Hastane bloğunun ortasında çatıya kadar geniş mermer karolarla çevrelenmiş boşluğun zemini iri çakıllarla kaplanmıştı. Diğer koridorların aksine seyrek kullanılan bu upuzun galeri boyunca yürüyerek çıkışa giderken az evvel indiği asansörde çalan müziği mırıldanıyordu.
Mırıltısına eşlik etmek için ellerini iki yanında birer kanat gibi dalgalandırırken daima oldukça küçük olduğunu varsaydığı kalbini sımsıkı kavrayan ve bir türlü bırakmayan tanımsız spazmın çözülmesini tekrar umutsuzca diledi. Bir yandan çakıl taşlarından başka hiçbir dizaynı olmayan boşluktan neden hoşlandığını anlamaya çalışıyordu.
Unutulmaya yüztutmuş eski düşlerin arka bahçelerinde insansız ve ıssız kuytularda onu bekleyen dilsiz ruhların gezinebileceği bir yer gibiydi burası. O ruhlar kimsenin bakmadığı, baksa da görmediği yerlerde gezinmeyi severdi. Bazen bir gölgenin, bazen de bir kokunun üzerine binerek kendilerini anlaşılır hale getirseler de çoğunlukla aslında hepsinin teker teker ardında bıraktığı birine ait olduklarını biliyordu. Onların hepsi bizzat onun ta kendisiydiler. Bazen küçük bir kız çocuğu, bazen genç bir kadın bazen de sanki yüzyıllardır yaşıyormuş gibi yorgun bir acize. Hepsi oydu. Onun dilinden en iyi anlayan onlardı. Onu en çok onlar tanıyorlardı çünkü.

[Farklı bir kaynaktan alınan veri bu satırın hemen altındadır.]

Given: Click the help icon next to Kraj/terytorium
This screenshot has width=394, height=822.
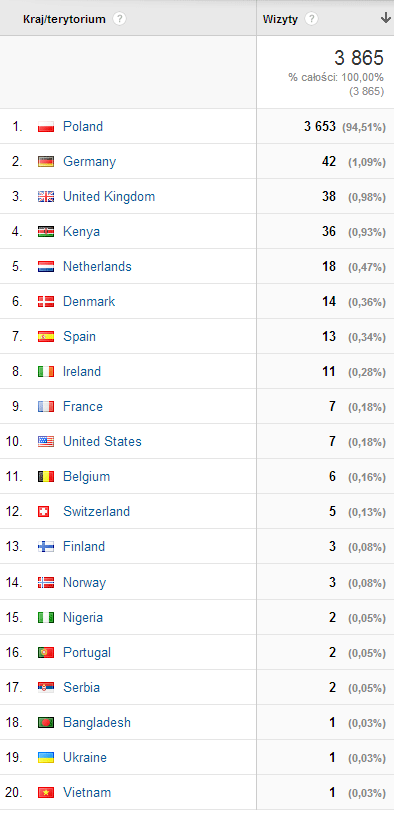Looking at the screenshot, I should click(120, 19).
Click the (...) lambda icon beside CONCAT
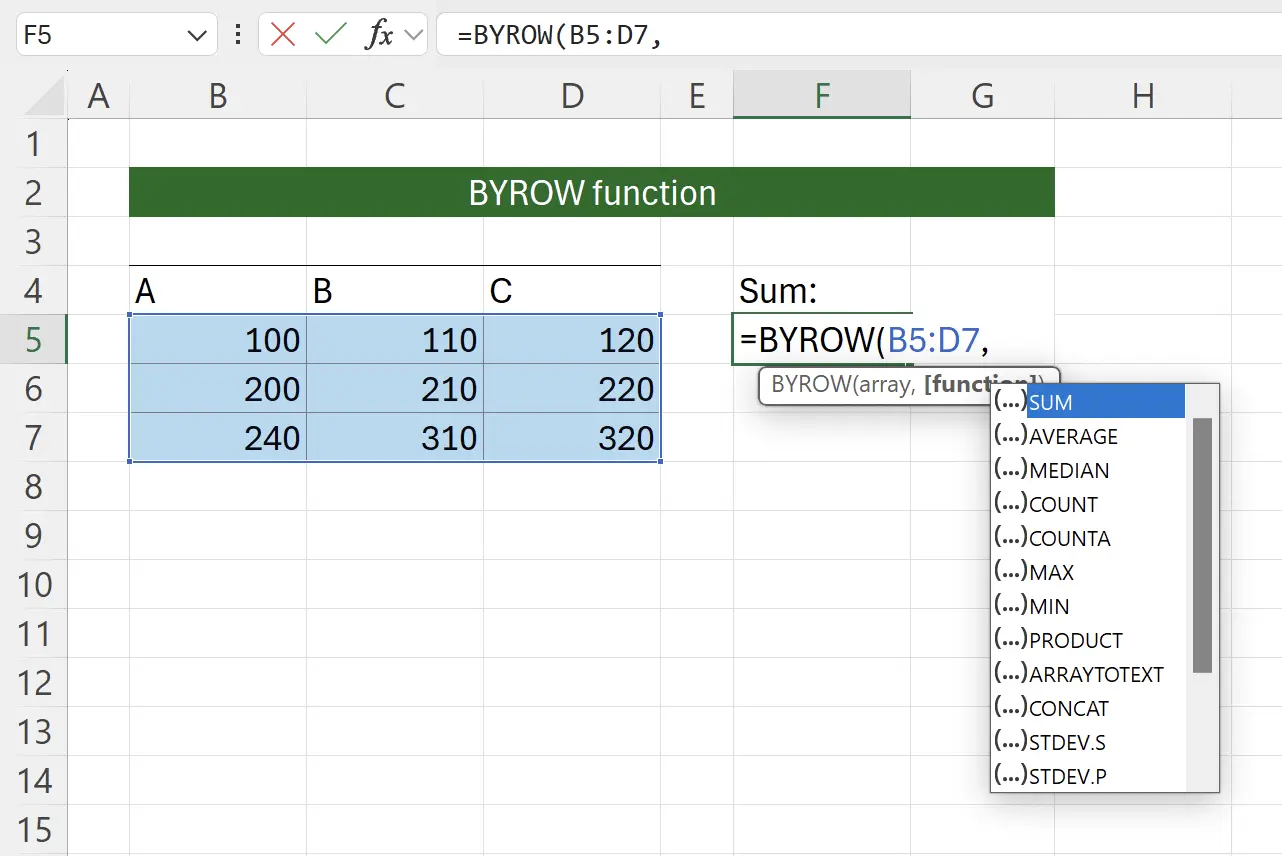The width and height of the screenshot is (1282, 856). point(1012,708)
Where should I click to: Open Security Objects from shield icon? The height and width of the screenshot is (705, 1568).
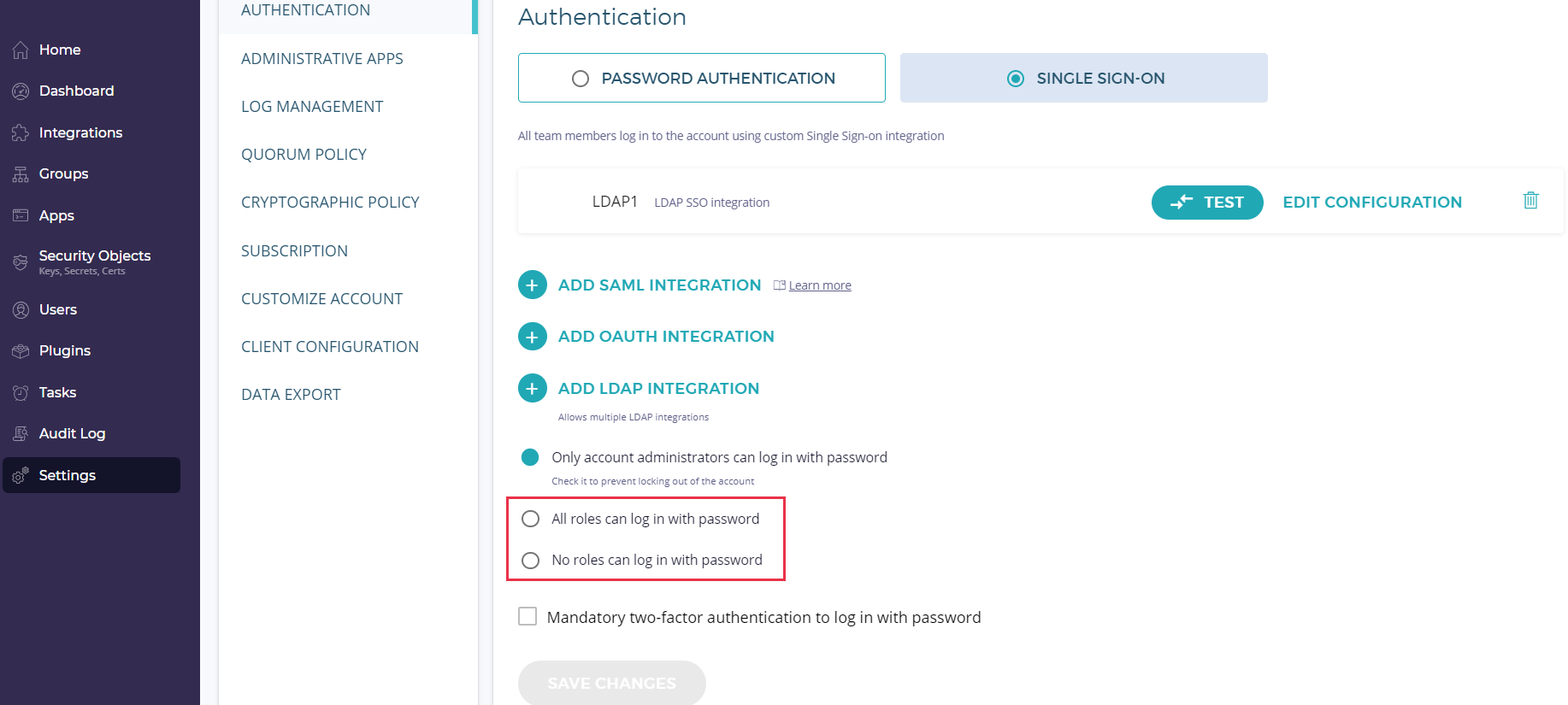[x=21, y=261]
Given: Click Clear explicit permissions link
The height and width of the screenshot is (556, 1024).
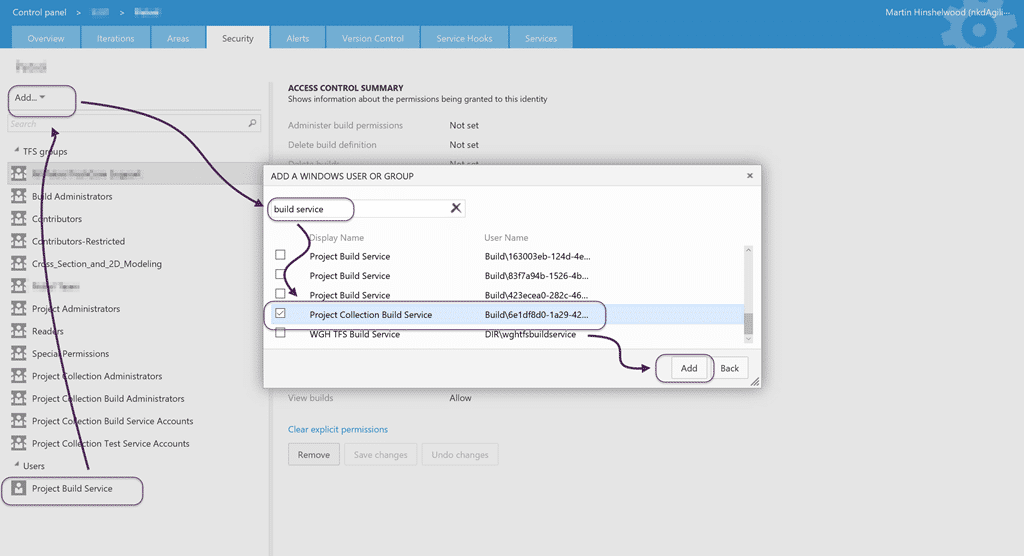Looking at the screenshot, I should [x=338, y=429].
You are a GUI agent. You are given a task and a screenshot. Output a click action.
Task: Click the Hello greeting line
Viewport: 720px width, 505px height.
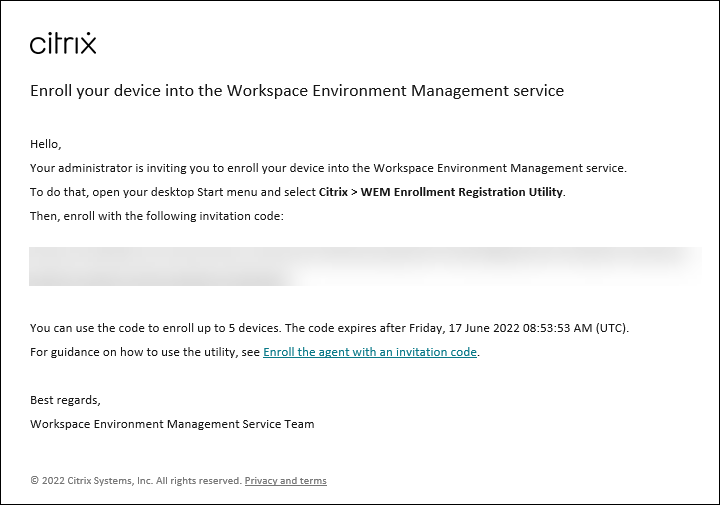coord(46,144)
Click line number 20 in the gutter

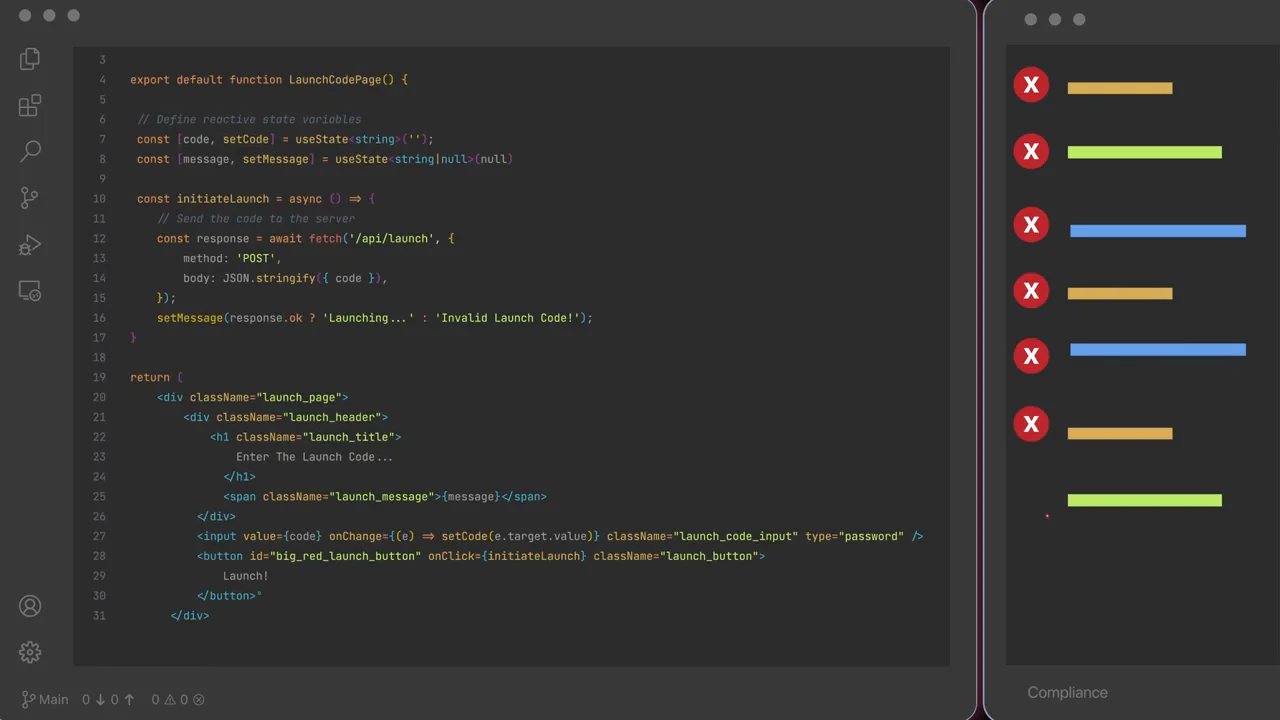(x=99, y=397)

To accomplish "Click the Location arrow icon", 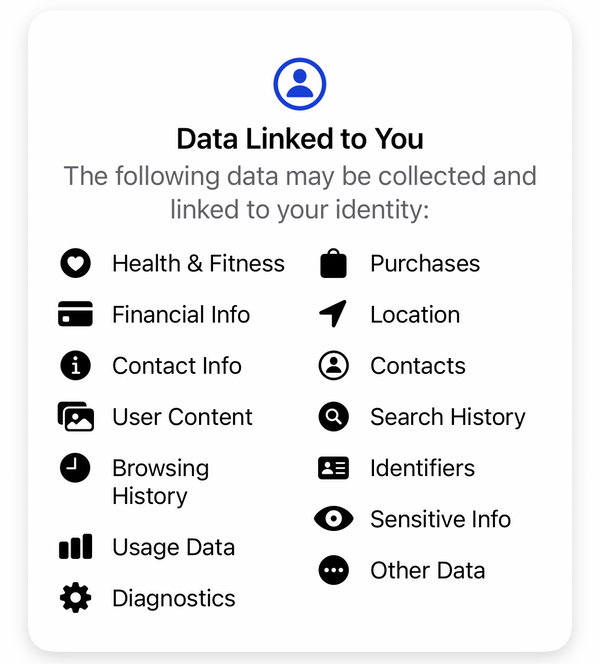I will click(x=333, y=314).
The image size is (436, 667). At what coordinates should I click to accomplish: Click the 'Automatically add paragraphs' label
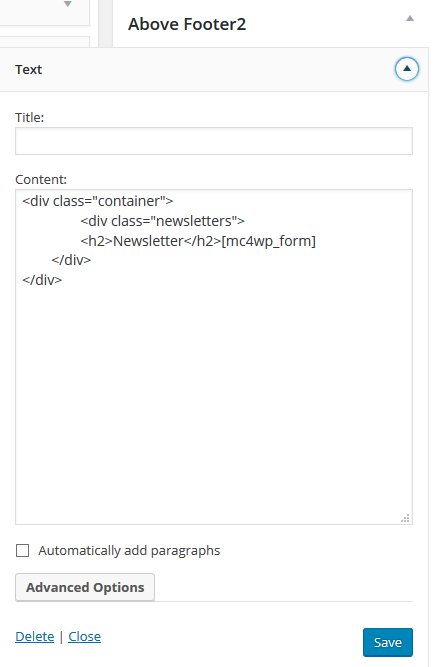coord(129,550)
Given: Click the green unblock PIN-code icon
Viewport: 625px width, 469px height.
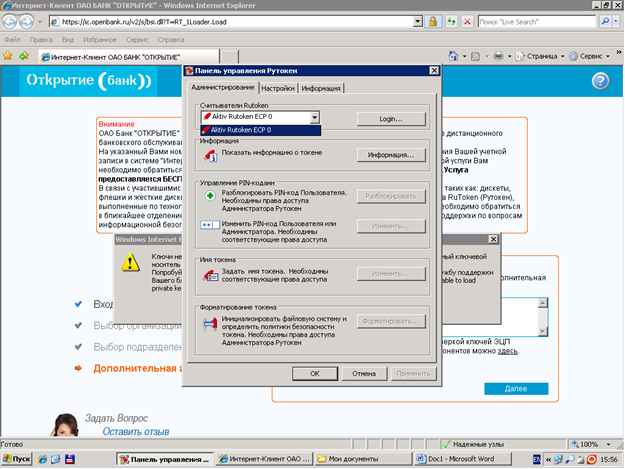Looking at the screenshot, I should (210, 196).
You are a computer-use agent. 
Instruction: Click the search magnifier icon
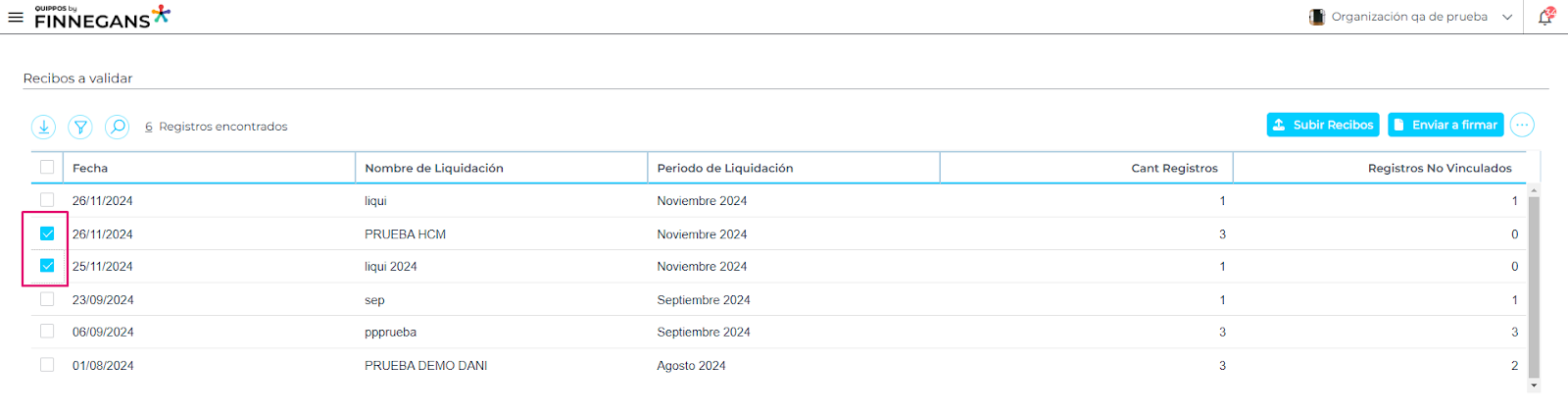click(118, 127)
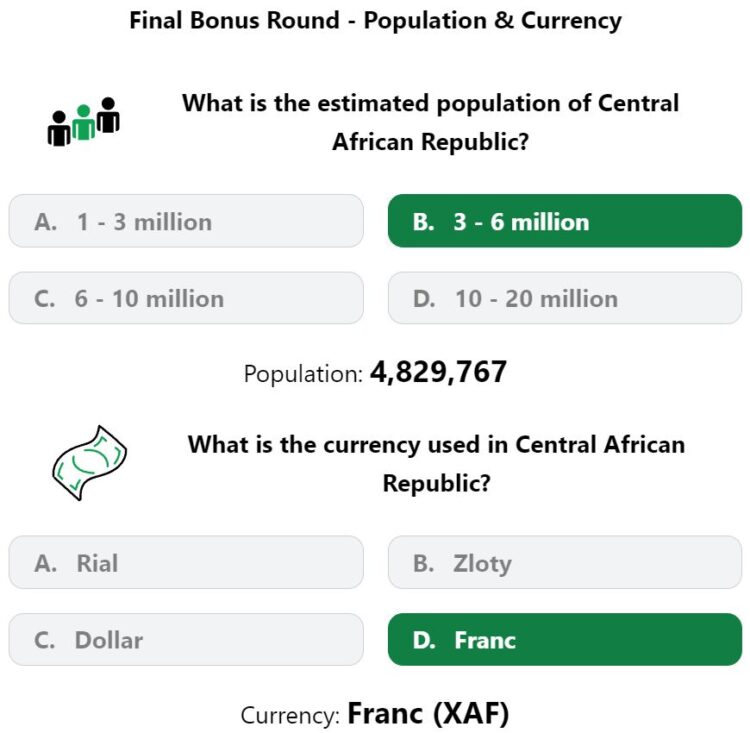The height and width of the screenshot is (733, 750).
Task: Click the currency used question text
Action: coord(436,464)
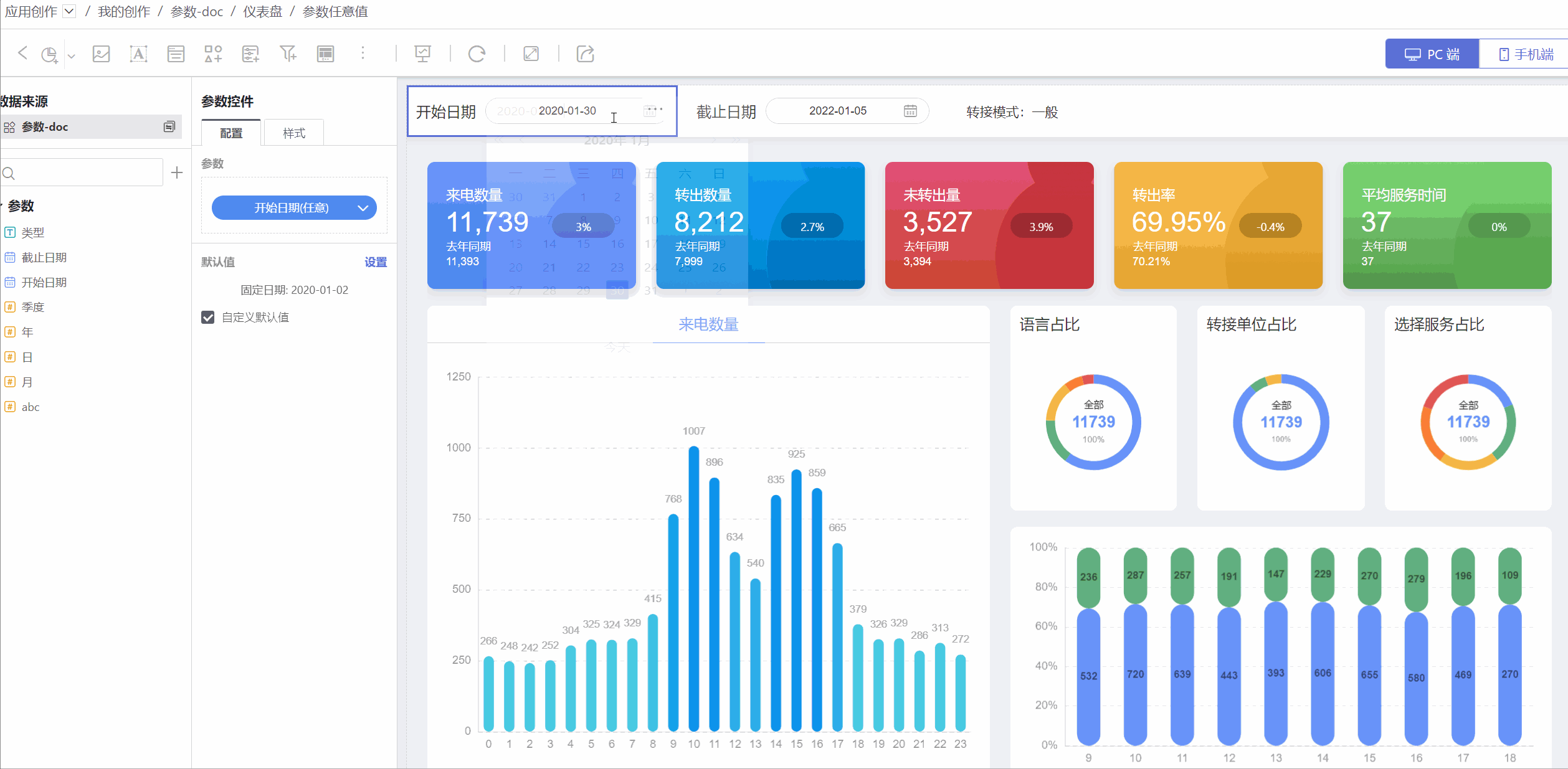The height and width of the screenshot is (769, 1568).
Task: Click the add chart pie icon
Action: click(x=49, y=54)
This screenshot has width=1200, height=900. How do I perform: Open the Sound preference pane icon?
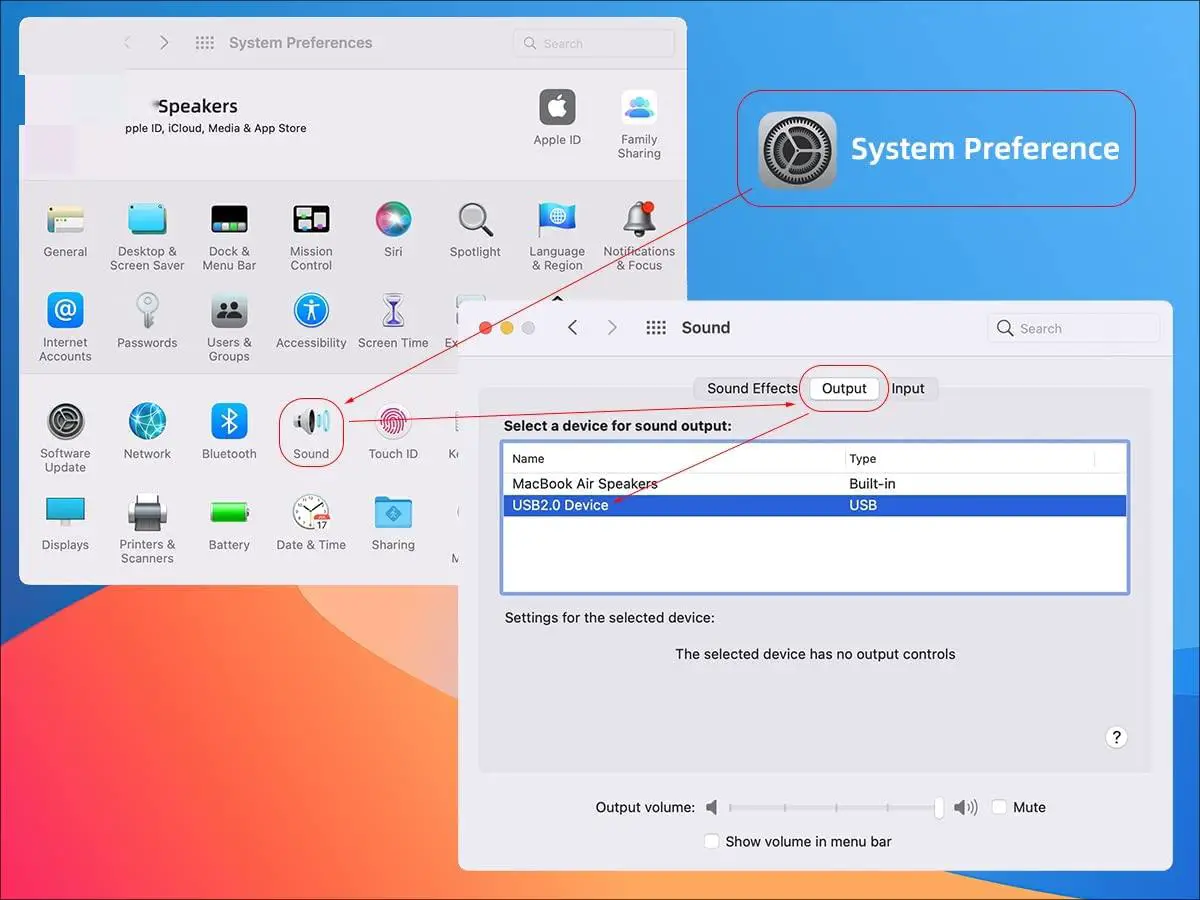pyautogui.click(x=311, y=423)
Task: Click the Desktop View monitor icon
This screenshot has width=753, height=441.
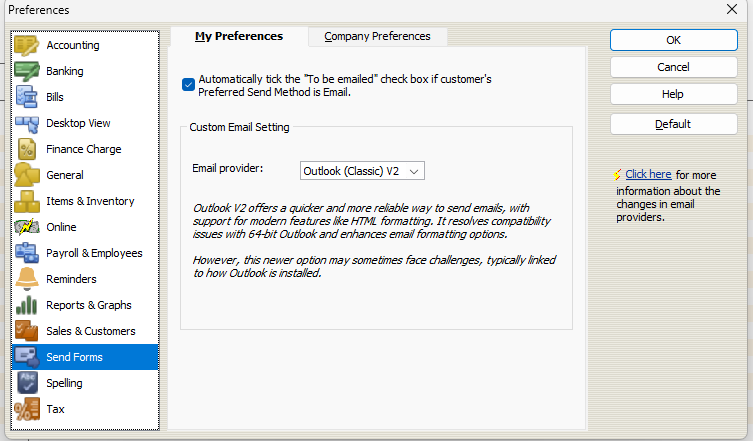Action: tap(27, 123)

Hayatın her halinde tıpkı bu çakıl taşları gibi bütün zemine yayılmış yüzlerce binlerce düşünceyi tekrar tekrar hatırlatmak için gene gelmiştiler işte. Muhayyelesi sınırsız gibi görünse de aslında şimdi bakmakta olduğu bu donuk ve anlamsız boşluk gibi loş ve durağandı. Burada cansız olmayı ansıtan birşey vardı. En şaşaalı cennet tanımlarının sıkıştırıldığı muhteşem tablolardaki durağanlık ve cansızlık türünden birşeydi bu. Yaşamın kocaman bir aldanmışlık olduğunu anlatan klastrofobik bir korkuydu.
Lunapark mankenlerinin yüzlerini boyayan renkler gibi. Varmış gibi görünen ama aslında olmayan gerçek gibi. Evet şimdi biliyordu. Korkunun kaynağını hatta ondan daha çok kaygının kaynağını biliyordu.
Bilinecek, bilmeye değecek h i ç b i r gerçek yoktu.